Every line of the material below that holds the string "width" should be copied.
☆ ☆ ☆ ☆
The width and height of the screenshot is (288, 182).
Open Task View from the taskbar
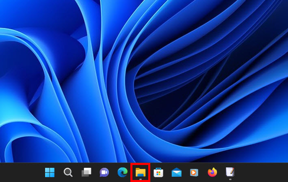coord(86,172)
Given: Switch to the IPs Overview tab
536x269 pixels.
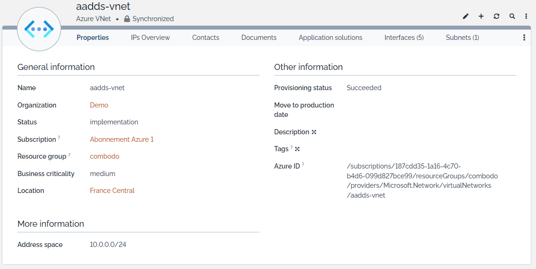Looking at the screenshot, I should point(150,38).
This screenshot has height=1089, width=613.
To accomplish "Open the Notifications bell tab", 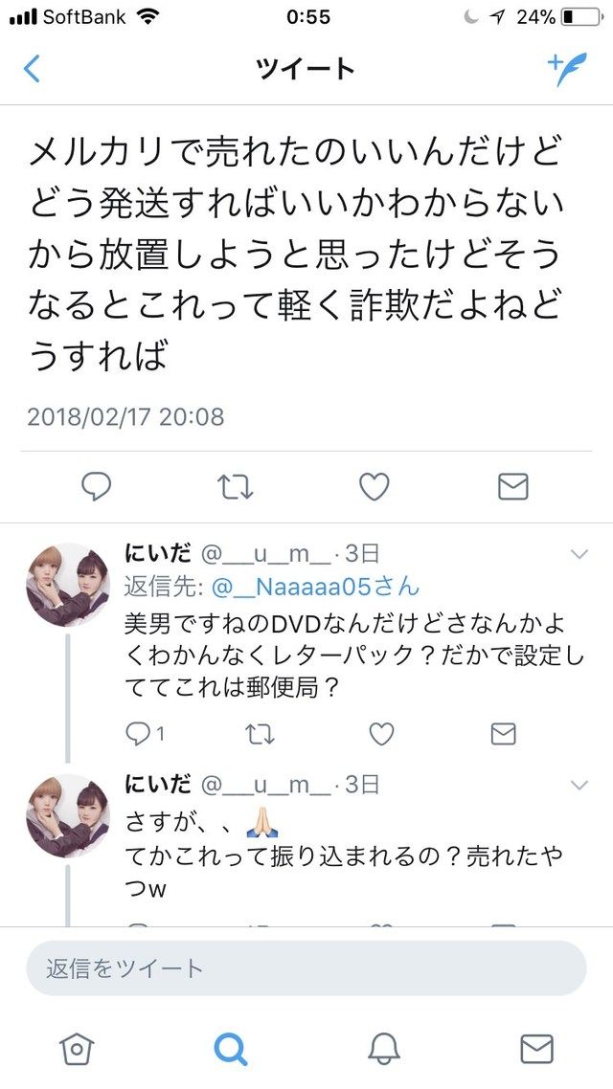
☆ ☆ ☆ ☆
# SOLUTION BELOW
The width and height of the screenshot is (288, 182).
This screenshot has height=1089, width=613.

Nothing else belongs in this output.